The researchers found that adults diagnosed with type 2 diabetes at younger ages were at increased risk for developing dementia, compared to those diagnosed at 70 years or older. Adults diagnosed with diabetes before age 50 were 1.9 times as likely to develop dementia as those diagnosed at 70 and older, while those diagnosed between 50–59 years were 1.72 times as likely and those diagnosed between 60–69 years were 1.7 times as likely.

Using linear trend tests, the researchers found a graded association between age at diagnosis and dementia risk: for each year younger a person is at the time of their type 2 diabetes diagnosis, their risk for developing dementia increases by 1.9%.

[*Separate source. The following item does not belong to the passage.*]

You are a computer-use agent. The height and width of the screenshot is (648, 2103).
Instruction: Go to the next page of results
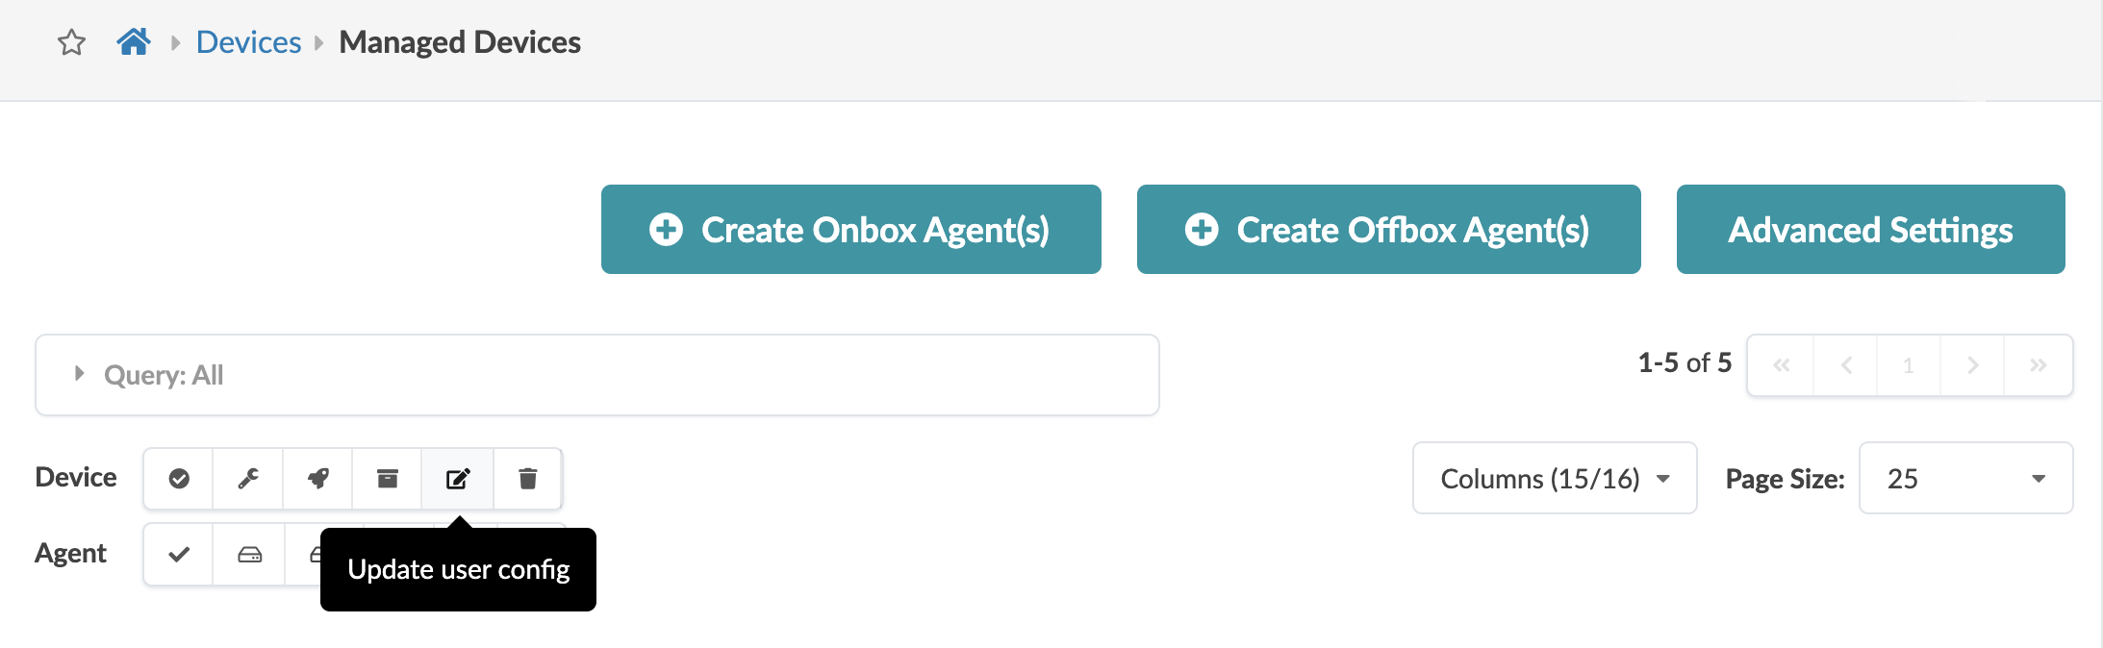pos(1972,365)
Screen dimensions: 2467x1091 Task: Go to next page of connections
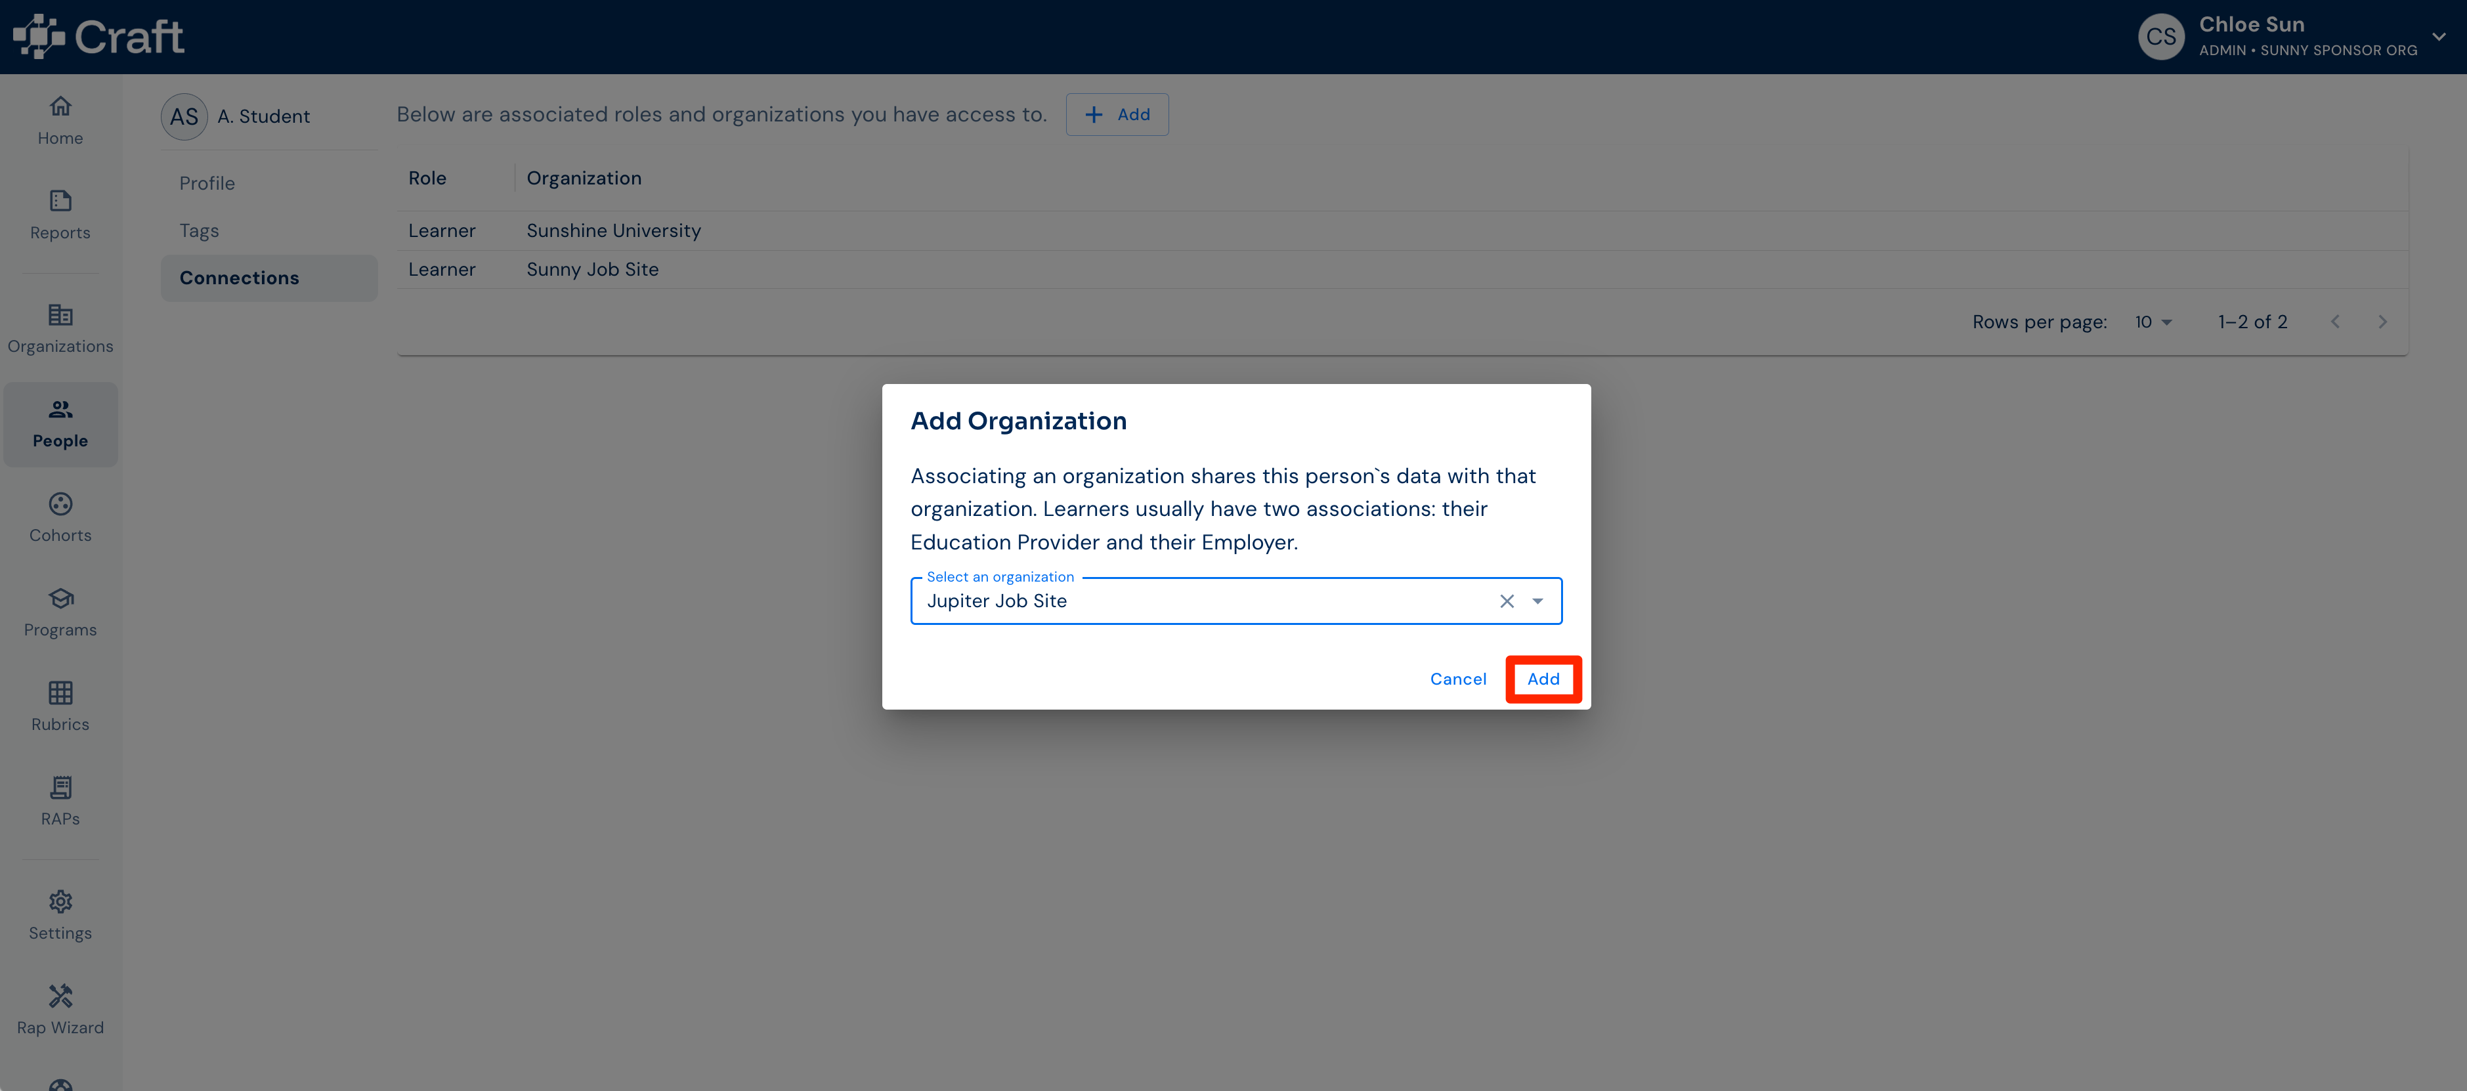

“While we do not know for sure why an earlier diabetes diagnosis would increase the risk for dementia, prior studies show that people diagnosed with type 2 diabetes in mid-life may experience more vascular complications, poor blood sugar control, and insulin resistance – all of which are known risk factors for cognitive impairment,” said Bei Wu, the Dean’s Professor in Global Health and vice dean for research at NYU Meyers and the study’s senior author.

In addition, obesity appeared to influence the relationship between type 2 diabetes and dementia. Individuals with obesity who were diagnosed with type 2 diabetes before age 50 had the highest dementia risk in the study.

The researchers note that this greater understanding of the connection between diabetes onset, obesity, and dementia may help inform targeted interventions to prevent dementia.

“Our study highlights the importance of one’s age at diabetes diagnosis and suggests that specifically targeting obesity – whether through diet and exercise or perhaps medication – may play a role in staving off dementia in younger adults with diabetes,” said Wu.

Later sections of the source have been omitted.